Я уехал в деревню, чтобы в одиночестве предаться зубрению для экзаменов. Как вдруг, в один прекрасный вечер, ко мне экстренно приезжает сестра одной курсистки из нашего кружка и сообщает, что у меня был обыск, во время которого открыт мой «тайничок» с нелегальной литературой, рукописями, принадлежностями для печатания. Старший брат, сестра, Е. Яковлев и целый ряд других арестованы. Ходят слухи, что аресты были произведены в один и тот же день по всей России: «провал» небывалый, колоссальный…

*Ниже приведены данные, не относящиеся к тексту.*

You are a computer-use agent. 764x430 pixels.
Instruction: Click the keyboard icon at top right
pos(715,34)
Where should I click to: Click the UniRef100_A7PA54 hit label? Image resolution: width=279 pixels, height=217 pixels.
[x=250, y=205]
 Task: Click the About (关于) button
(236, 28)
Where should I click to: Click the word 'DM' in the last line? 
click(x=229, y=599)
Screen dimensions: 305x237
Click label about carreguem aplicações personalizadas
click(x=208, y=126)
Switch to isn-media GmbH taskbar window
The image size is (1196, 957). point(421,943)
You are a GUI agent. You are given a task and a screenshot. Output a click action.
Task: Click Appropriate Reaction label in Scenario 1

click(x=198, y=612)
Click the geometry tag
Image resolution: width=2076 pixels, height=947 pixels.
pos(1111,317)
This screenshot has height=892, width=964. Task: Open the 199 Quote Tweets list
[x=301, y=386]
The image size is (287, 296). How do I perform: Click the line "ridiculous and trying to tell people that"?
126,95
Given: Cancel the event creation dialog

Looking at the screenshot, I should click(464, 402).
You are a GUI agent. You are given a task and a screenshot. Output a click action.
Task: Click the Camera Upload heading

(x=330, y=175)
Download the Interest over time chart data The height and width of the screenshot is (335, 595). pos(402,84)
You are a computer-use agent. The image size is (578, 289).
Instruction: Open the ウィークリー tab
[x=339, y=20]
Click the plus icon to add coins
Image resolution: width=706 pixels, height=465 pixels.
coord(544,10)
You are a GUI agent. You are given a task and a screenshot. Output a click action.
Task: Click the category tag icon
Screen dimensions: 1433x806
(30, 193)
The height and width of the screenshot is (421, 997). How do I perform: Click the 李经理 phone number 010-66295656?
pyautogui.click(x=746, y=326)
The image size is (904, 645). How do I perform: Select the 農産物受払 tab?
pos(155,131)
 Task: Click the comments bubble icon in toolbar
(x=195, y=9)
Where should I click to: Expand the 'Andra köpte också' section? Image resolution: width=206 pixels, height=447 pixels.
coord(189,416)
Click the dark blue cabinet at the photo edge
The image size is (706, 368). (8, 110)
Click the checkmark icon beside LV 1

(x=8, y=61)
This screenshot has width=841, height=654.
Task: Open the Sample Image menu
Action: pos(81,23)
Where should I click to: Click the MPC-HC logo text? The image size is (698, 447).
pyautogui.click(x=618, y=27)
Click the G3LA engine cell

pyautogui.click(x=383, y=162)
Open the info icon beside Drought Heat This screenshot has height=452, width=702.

Ночью я трясся на крестьянской подводе. В Москве с разными предосторожностями увиделся с уцелевшим от арестов П. С. Ширским, которому передал все свои связи и указал место хранения некоторых принадлежностей для печатания. Покончив все дела, я решил перестать скрываться, зашел открыто на свою квартиру и стал дожидаться ареста. Арест не заставил себя ждать. Когда я заворачивал, задумавшись, с Садовой, мимо церкви, в Большой Козихинский переулок, я вдруг услышал сзади себя вкрадчивый голос: «Господин! а господин!» Оглянувшись, я увидел какого то субъекта в довольно потертом пальто, невзрачного вида, с беспокойно бегающими глазами. Он показался мне «благородным просителем» из разряда бывших «людей», и я опустил руку в карман за подаянием. Как вдруг мой проситель, с изменившимся от страха лицом, отскочил в сторону, заикаясь и бормоча: «Что вы! что вы! не надо… не надо! я тут не при чем… мы люди подневольные…» От неожиданности я сначала ничего не разобрал и не понял, и только в изумлении спросил: «Да в чем дело, чего вам, собственно, нужно?» — «Я скажу… я сейчас… только уж вы, пожалуйста, извольте вынуть руку из кармана!» Я машинально вынул. — «Ну?» — «Так вот видите ли… мне приказано… я вас должен попросить в соседний полицейский участок… г. пристав вас ожидают». Только тут я понял — и невольно рассмеялся. — Что же, неужели вы думали, что я в вас стрелять, что ли, буду?» — «А как знать… Нам сказали, что вы скрываетесь… Когда с обыском к вам пришли, так вы, значит, дома были, только из окошка выскочили… Бывают которые отчаянные… А ведь у меня одна голова на плечах. На моих руках семья, дети… пить, есть хотят. Мы тут не при чем — исполняем, что нам прикажут…»

Между тем, навстречу по Козихинскому уже спешила другая такая же фигура в сопровождении городового. За ними ехал извозчик. Меня усадили и повезли. При повороте на Бронную я заметил знакомое лицо, с тревожным участием обращенные на меня глаза — Малиновского. В его лице я прощался с тем миром, из которого меня вырывали для отбывания «тюремной повинности».